Supplied text.
'''
300. Longest Increasing Subsequence

Given an integer array nums, return the length of the longest strictly increasing subsequence**.

Example 1:

Input: nums = [10,9,2,5,3,7,101,18]
Output: 4
Explanation: The longest increasing subsequence is [2,3,7,101], therefore the length is 4.

Example 2:

Input: nums = [0,1,0,3,2,3]
Output: 4

Example 3:

Input: nums = [7,7,7,7,7,7,7]
Output: 1

Solution:

class Solution {
    public int lengthOfLIS(int[] nums) {
        if (nums == null || nums.length == 0){
            return 0;
        }

        int[] dp = new int[nums.length];
        int result = 1;

        for (int i = 0; i < dp.length; i++){
            dp[i] = 1;
        }

        for (int i = 1; i < nums.length; i++){
            for (int j = 0; j < i; j++){
                if (nums[j] < nums[i]){
                    dp[i] = Math.max(dp[j] + 1, dp[i]);
                }
            }

            result = Math.max(dp[i], result);
        }

        return result;


    }
}

/*
// TC: O(n^2)
// SC: O(n)
dp[i] represents the length of the longest strictly increasing subsequence end at i

        [10,9,2,5,3,7,101,18]
                    i
                  j
dp[i]    1  1 1 2 2 3 1   1

result = 

// base case 
i = 0; dp[i] = 1

// induction rule 
dp[i + 1] = dp[i]?  -> dp[i ] = dp[i -1] ?...

if (nums[j] < nums[i]){
    dp[i] = Math(dp[j] + 1, dp[i]);
}else{
    continue;
}
result


*/
'''
Given records.
'''
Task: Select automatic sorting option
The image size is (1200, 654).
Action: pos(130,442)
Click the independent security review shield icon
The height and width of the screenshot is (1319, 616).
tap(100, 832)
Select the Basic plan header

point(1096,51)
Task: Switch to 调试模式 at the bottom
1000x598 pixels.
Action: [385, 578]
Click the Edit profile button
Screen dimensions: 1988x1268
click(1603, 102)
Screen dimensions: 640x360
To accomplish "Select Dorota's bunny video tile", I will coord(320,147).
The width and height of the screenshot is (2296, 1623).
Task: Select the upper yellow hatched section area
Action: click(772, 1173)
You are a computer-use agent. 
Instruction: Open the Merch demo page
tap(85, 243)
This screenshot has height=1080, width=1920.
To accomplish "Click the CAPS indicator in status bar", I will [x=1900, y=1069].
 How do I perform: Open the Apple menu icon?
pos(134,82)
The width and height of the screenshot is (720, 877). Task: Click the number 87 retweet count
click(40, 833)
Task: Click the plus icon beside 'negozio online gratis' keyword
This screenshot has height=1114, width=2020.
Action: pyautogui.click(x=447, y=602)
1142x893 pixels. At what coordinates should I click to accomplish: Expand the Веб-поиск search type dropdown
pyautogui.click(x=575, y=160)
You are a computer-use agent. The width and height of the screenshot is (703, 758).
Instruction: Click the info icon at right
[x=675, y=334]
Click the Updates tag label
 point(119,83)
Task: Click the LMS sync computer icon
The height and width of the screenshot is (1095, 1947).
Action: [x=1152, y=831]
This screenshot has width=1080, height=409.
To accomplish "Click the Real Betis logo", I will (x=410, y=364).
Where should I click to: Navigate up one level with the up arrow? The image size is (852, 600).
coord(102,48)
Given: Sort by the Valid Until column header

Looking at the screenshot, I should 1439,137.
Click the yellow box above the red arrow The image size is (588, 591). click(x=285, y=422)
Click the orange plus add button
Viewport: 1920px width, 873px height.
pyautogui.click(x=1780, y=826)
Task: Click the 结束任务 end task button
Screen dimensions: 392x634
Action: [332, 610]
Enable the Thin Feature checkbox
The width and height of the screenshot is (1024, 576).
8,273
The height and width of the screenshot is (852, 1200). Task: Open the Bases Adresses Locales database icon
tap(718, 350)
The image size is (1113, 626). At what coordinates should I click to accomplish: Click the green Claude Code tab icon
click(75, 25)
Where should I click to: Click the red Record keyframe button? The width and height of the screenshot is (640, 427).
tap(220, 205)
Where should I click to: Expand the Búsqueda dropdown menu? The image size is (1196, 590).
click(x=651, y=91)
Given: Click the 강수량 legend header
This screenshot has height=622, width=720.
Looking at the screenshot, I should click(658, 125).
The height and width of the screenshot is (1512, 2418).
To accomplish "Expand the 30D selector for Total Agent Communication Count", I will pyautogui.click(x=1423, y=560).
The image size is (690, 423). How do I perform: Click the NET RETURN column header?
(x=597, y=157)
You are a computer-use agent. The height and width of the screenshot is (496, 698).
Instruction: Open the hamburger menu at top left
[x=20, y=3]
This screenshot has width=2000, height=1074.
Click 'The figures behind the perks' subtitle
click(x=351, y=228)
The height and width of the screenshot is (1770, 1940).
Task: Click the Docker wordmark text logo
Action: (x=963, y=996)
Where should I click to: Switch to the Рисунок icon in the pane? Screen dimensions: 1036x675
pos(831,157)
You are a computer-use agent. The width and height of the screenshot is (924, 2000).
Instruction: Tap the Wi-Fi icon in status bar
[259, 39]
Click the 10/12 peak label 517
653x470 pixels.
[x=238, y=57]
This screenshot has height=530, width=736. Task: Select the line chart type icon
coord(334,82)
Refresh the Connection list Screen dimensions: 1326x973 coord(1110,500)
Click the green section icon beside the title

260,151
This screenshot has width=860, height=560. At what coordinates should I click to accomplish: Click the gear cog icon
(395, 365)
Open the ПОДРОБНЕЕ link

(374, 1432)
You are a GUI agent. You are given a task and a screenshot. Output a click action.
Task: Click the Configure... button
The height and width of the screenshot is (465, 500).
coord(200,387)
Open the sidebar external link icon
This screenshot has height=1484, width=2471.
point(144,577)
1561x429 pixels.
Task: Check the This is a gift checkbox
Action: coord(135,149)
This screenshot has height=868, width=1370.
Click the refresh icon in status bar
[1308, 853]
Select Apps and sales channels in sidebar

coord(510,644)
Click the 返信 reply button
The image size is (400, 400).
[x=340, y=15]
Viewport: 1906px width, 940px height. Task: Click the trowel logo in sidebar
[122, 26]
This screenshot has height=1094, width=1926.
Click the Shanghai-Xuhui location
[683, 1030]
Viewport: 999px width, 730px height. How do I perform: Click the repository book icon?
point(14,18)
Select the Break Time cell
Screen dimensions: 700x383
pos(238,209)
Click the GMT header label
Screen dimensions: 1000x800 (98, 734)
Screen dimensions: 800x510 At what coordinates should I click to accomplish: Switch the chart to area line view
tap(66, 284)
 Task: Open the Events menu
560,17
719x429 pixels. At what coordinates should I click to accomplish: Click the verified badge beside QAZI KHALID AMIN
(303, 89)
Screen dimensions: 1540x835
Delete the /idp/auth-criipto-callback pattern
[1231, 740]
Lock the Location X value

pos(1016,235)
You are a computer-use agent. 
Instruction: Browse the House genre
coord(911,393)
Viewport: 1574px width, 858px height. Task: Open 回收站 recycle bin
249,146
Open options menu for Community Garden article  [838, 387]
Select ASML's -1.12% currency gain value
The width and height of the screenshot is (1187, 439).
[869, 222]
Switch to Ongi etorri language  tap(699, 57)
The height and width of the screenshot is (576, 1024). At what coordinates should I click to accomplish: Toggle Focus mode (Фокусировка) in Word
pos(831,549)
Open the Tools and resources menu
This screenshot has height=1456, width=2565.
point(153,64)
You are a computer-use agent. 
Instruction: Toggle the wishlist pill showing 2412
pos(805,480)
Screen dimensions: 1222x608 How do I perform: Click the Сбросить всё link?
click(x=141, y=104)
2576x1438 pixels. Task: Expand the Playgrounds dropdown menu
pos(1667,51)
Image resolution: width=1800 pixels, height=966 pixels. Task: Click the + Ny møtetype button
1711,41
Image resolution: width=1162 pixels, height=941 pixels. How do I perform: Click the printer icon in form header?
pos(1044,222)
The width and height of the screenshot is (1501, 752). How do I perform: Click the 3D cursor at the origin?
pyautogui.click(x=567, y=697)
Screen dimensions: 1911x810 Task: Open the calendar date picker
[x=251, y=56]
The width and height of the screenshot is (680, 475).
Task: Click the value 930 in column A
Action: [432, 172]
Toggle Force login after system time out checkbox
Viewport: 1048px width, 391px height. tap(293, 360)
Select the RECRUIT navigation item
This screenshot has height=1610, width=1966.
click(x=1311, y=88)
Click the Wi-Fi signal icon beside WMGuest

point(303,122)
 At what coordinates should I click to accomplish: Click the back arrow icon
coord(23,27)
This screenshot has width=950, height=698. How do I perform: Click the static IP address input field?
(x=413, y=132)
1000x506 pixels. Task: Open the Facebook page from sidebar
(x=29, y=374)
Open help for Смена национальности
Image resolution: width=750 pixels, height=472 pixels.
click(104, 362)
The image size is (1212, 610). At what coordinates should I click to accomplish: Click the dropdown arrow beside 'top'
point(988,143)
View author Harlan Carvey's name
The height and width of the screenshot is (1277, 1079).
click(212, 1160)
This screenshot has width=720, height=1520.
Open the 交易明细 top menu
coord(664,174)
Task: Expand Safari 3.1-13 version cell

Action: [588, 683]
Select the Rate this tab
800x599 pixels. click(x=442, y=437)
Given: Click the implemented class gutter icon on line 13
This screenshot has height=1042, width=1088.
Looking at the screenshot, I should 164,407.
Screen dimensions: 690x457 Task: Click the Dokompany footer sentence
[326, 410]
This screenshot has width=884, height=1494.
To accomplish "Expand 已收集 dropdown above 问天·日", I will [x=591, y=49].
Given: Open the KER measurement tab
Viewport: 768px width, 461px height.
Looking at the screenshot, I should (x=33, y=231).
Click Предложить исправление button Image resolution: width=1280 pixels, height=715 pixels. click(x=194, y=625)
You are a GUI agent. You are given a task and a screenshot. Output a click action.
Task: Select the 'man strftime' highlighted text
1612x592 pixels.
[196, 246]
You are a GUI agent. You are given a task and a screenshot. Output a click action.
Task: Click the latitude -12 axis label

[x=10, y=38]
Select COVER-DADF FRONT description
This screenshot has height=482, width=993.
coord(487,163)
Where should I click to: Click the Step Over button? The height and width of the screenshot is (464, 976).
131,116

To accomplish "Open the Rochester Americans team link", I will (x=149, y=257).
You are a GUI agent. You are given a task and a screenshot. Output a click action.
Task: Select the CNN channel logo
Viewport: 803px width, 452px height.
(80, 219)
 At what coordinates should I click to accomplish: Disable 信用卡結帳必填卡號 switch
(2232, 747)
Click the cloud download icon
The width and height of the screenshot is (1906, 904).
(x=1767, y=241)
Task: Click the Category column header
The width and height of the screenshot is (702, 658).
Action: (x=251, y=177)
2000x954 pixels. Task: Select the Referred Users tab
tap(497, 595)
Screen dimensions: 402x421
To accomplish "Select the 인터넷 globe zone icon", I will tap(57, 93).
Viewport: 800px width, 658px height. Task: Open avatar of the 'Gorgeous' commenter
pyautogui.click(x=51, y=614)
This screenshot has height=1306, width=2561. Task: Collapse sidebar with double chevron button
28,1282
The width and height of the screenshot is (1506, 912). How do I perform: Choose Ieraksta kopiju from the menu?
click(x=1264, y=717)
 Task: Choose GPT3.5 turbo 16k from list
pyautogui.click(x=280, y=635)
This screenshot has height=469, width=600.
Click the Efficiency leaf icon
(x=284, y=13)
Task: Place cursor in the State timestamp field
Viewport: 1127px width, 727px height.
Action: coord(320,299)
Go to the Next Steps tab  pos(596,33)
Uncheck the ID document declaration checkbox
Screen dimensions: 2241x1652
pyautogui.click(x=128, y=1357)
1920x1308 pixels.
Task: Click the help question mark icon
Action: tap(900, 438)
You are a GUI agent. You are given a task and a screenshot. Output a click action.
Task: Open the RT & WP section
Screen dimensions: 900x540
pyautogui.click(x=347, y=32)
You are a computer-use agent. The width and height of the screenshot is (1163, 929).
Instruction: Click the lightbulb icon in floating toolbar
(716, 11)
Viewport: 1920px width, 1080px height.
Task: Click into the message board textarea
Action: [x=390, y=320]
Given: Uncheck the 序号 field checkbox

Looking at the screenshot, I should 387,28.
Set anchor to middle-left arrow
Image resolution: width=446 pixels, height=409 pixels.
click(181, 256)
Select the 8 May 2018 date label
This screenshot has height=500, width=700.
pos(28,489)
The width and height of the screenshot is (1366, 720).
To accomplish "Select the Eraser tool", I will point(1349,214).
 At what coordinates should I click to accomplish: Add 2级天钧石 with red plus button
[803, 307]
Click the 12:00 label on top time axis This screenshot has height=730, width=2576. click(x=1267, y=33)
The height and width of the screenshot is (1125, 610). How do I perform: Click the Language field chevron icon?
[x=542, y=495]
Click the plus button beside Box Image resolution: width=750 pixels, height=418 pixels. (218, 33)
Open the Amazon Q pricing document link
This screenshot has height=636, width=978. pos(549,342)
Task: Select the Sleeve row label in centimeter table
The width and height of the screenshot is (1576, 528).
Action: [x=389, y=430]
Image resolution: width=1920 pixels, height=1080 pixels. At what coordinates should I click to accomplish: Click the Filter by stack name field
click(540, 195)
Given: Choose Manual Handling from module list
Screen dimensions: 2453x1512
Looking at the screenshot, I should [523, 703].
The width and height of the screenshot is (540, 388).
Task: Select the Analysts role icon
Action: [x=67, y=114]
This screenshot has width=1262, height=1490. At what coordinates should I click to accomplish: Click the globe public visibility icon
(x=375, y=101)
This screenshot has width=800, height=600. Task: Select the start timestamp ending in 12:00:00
'''
What you need to do.
1. From the longest increasing subsequence page, reproduce the passage starting with "Given an integer" and going on through "length is 4.".
2. Answer these from the longest increasing subsequence page:
(a) What output does Example 3 give for the input [7,7,7,7,7,7,7]?
(b) What time complexity is noted in the comment after the solution code?
(c) What does lengthOfLIS return when nums is null or has length 0?
Rely only on the longest increasing subsequence page for these, not on the records.

Solutions to the tasks.
1.
Given an integer array nums, return the length of the longest strictly increasing subsequence**.

Example 1:

Input: nums = [10,9,2,5,3,7,101,18]
Output: 4
Explanation: The longest increasing subsequence is [2,3,7,101], therefore the length is 4.

2.
(a) 1
(b) O(n^2)
(c) 0